4. Reducing the vulnerability of communities
One of the most significant impacts of forest fires, which has become increasingly important, is the threat to constructions, communities, and human lives. In this task, the aim is to improve the preparedness of the WUI to resist an eventual fire that can potentially affect people and communities. This implies measures to manage fire crises, evacuation requirements, and shelter, as well as post-fire management of forest regeneration to minimize long-term losses.
Three main activities are being developed under this task in the project. The first activity includes the analysis of past fires involving WUI cases to extract lessons that can be integrated into good practices and develop new policies. The second refers to the definition of good practices for risk mitigation in the WUI, considering the protection of infrastructures and properties while considering “build back better” approaches in the restoration planning after fires. The third line of activity relates to the involvement of citizens as a crucial factor in reducing fire risk in the WUI. This includes developing guidelines on designing and implementing citizen engagement strategies and producing training materials to improve citizens’ capacity to contribute to wildfire risk management.
5. Adapt to future fire risks induced by climate change
The 2022 wildfires have shown the potential of future wildfires in the EU: changes in their characteristics in terms of intensity and size of the areas affected, the higher intensity with increased fuel consumption, and long vegetation burning (several days), often leading to stand-replacing fires. Nowadays, wildfire affects constantly regions in Central, Eastern, and Northern Europe that haven’t experienced wildfires (relative to the current fire regime) of such large scale before.

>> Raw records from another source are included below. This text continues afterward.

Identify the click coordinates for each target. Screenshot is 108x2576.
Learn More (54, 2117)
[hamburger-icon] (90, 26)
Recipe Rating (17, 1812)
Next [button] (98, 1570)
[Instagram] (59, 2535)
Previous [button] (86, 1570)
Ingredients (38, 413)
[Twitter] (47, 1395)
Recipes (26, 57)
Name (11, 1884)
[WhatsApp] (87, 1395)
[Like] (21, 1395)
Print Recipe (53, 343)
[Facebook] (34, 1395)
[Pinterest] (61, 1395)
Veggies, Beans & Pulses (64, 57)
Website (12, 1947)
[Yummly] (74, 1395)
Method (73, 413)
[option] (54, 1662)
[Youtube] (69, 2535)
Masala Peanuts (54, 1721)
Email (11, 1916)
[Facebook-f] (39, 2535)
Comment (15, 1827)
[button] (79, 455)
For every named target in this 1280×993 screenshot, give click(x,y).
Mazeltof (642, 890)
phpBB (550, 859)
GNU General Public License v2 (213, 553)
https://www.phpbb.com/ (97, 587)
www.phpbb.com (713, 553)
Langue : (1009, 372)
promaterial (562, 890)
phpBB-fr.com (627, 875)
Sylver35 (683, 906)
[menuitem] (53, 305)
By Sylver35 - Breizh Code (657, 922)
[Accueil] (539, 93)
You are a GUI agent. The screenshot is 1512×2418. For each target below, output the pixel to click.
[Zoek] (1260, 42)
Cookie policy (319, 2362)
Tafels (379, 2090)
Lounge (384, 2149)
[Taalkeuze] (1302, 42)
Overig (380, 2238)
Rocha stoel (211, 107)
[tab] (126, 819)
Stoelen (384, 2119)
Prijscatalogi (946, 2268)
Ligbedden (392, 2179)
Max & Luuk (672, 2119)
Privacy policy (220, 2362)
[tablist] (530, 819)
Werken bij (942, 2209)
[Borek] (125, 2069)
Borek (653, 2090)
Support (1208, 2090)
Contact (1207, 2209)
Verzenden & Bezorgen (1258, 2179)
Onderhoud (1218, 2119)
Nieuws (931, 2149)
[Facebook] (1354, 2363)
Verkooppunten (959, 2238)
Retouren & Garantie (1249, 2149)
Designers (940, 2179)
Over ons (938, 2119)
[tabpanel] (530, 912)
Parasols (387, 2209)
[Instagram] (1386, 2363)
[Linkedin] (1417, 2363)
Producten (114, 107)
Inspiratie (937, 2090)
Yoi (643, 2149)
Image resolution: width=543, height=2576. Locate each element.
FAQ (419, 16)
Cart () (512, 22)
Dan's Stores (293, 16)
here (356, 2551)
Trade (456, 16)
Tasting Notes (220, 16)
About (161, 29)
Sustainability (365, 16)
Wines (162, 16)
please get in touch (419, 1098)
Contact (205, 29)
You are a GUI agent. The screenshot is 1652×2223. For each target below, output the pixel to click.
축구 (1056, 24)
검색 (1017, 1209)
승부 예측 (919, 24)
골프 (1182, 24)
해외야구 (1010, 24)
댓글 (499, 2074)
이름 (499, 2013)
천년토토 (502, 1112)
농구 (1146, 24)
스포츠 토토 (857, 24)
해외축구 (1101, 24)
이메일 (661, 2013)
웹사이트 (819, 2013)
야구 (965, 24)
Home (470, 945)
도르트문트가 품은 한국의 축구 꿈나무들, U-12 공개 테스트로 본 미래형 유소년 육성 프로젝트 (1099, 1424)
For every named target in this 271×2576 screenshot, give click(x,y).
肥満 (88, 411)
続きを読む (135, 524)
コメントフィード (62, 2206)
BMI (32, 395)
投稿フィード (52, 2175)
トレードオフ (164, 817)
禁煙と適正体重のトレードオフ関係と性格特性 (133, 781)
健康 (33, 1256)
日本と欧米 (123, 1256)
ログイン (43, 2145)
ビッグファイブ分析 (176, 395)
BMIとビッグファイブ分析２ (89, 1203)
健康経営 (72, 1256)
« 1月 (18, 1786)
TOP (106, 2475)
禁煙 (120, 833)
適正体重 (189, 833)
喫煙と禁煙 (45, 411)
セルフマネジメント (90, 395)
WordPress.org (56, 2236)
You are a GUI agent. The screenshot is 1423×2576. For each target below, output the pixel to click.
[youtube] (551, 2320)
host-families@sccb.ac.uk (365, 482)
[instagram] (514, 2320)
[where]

Specialized FirEUrisk teams work on projections of future fire risk conditions by combining land-use and climate scenarios as forcings to fire-enabled Dynamic Global Vegetation Models. The objective is to understand how changes in vegetation growth and mortality generate fuel that increases fire risk and how this situation can provide feedback to recovery and vegetation succession across Europe. When comparing the outcomes of different scenarios, the team will evaluate the changes in the impacts of climate extremes, changes in overall fire regimes under changing vegetation conditions, and the overall potential for adapting to future fire risk, for instance, as regards fuel management aspects. The FirEUrisk will deliver scenario-based data sets allowing experts to explore potential future scenarios and contextualise different options for adapting the European landscapes to climate change.